I know this an old thread, but what about an engine hoist if you have the room? Here is an example that is foldable with plenty of lift. Put your chest freezer on blocks and roll right underneath. This example is pricey, but I’m sure there are others.

https://www.autozone.com/engine-and...-crane-includes-8-ton-capacity-ram/902288_0_0


----------



## cgallamo (Feb 15, 2018)

tilt and support with the opposite hand. Never had an issue lifting 3 and 5 gal carboys with the handle. I have a 6.5 I'm a little more careful with.


----------



## JamesGrape (Feb 15, 2018)

I have a neck handle on my 6.5. I use it to tilt the carboy and get a hand under as you say. But getting the carboy in and out of the chest freezer is an effort worth a weight lifter yell. I think the pump is a great idea. But my first rack would have had me swabbing out my chest freezer due to operator error.


----------



## Ajmassa (Feb 15, 2018)

I don’t carry em full by the handle. But I do lift. Aside from neck tension i’d like to point out another issue. 
— I swap them often since I only have a couple handles. Sometimes I don’t have a screwdriver within arms reach and just hand tighten the wingnut. 
I had just windex’d the outsides and that sucker slipped right out the handle at waist high. A full 5 gal carboy! Fortunately I use rubber mats for this exact scenerio and only lost some wine. But This only hadto happen once for me to never cut corners while in a rush again.


----------



## vacuumpumpman (Feb 15, 2018)

JamesGrape said:


> I know this an old thread, but what about an engine hoist if you have the room? Here is an example that is foldable with plenty of lift. Put your chest freezer on blocks and roll right underneath. This example is pricey, but I’m sure there are others.
> 
> https://www.autozone.com/engine-and...-crane-includes-8-ton-capacity-ram/902288_0_0




For that price you could purchase almost 2 Allinonewinepumps !

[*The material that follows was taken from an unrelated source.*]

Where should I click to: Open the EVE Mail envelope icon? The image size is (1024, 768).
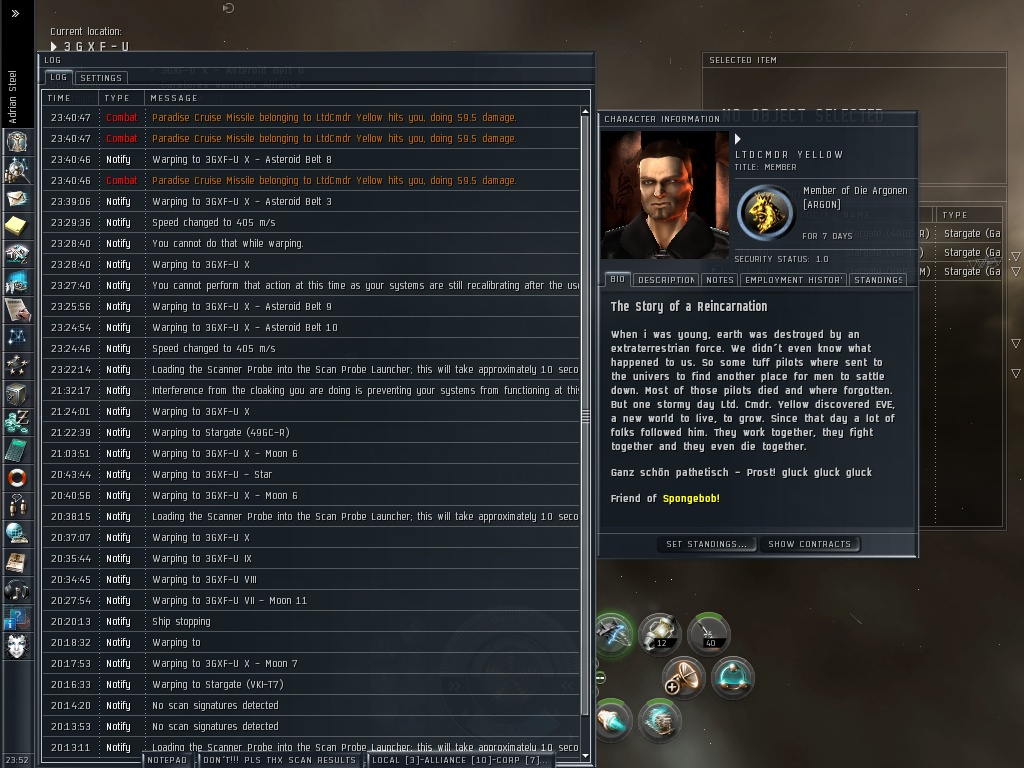[x=17, y=198]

I like to set the empty carboy in the freezer and transfer into using the allinone and I do the same to remove it also- I know they are heavy and they are even more slippery when taking them out ( depending on temp and humidity level s) and transferring them.


----------



## sour_grapes (Feb 15, 2018)

Ajmassa5983 said:


> I don’t carry em full by the handle. But I do lift. Aside from neck tension i’d like to point out another issue.
> — I swap them often since I only have a couple handles. Sometimes I don’t have a screwdriver within arms reach and just hand tighten the wingnut.
> I had just windex’d the outsides and that sucker slipped right out the handle at waist high. A full 5 gal carboy! Fortunately I use rubber mats for this exact scenerio and only lost some wine. But This only hadto happen once for me to never cut corners while in a rush again.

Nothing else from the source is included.